Input data:
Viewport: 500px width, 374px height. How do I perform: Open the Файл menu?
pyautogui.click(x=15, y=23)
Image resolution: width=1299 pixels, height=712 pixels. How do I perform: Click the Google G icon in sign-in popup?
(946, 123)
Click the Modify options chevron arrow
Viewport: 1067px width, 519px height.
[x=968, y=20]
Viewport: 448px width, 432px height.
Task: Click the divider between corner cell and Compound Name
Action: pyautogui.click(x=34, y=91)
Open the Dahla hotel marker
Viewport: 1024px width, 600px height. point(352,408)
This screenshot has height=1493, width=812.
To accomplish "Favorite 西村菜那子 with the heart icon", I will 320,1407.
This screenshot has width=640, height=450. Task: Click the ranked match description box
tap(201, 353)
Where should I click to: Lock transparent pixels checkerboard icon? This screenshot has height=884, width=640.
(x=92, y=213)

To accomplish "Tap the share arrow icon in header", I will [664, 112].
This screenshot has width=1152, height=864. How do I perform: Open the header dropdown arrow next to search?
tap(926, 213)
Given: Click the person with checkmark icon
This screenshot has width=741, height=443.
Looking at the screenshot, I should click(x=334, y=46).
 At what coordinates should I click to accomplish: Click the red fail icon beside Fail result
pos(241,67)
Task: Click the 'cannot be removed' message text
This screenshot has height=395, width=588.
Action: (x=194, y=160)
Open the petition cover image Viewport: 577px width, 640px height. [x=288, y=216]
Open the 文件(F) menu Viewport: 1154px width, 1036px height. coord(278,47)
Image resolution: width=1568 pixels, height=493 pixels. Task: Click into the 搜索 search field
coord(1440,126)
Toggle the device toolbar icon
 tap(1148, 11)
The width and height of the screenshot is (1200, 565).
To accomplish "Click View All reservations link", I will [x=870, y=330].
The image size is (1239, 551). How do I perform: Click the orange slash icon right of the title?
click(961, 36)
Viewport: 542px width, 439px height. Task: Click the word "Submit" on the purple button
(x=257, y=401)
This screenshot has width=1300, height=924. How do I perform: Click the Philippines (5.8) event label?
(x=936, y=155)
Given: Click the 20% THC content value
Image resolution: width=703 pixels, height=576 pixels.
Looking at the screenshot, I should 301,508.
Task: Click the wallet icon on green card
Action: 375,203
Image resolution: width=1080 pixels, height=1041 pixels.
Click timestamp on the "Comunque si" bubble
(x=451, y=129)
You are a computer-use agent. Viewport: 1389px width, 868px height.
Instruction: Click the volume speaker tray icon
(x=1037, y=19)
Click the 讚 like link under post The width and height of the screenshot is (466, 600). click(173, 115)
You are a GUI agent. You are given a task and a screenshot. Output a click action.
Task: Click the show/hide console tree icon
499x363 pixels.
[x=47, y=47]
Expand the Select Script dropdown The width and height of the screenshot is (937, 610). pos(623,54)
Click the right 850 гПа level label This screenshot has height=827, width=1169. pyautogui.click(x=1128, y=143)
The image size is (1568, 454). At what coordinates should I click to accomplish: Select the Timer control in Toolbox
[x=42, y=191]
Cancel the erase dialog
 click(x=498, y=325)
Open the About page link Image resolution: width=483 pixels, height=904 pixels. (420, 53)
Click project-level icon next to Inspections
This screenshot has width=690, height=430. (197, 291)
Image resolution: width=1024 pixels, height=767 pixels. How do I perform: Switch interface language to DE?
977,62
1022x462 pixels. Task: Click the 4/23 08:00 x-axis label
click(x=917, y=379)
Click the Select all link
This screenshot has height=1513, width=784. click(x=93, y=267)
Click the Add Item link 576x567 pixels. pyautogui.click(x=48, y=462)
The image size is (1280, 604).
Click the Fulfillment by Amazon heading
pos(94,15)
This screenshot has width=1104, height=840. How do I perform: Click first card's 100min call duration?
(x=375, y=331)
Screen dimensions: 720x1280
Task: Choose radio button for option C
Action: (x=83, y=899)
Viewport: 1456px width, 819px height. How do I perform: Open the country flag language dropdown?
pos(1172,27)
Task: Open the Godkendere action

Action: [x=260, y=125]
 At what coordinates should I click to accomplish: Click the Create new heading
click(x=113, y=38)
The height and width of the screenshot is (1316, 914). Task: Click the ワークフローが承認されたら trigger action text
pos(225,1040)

What is required:
Search the entries for the word "agent" and copy every line that has it.

Problem solution:
You are a computer-use agent. Viewport: 1389px width, 868px height.
You are a GUI agent. You are given a task and a screenshot. Output a click action.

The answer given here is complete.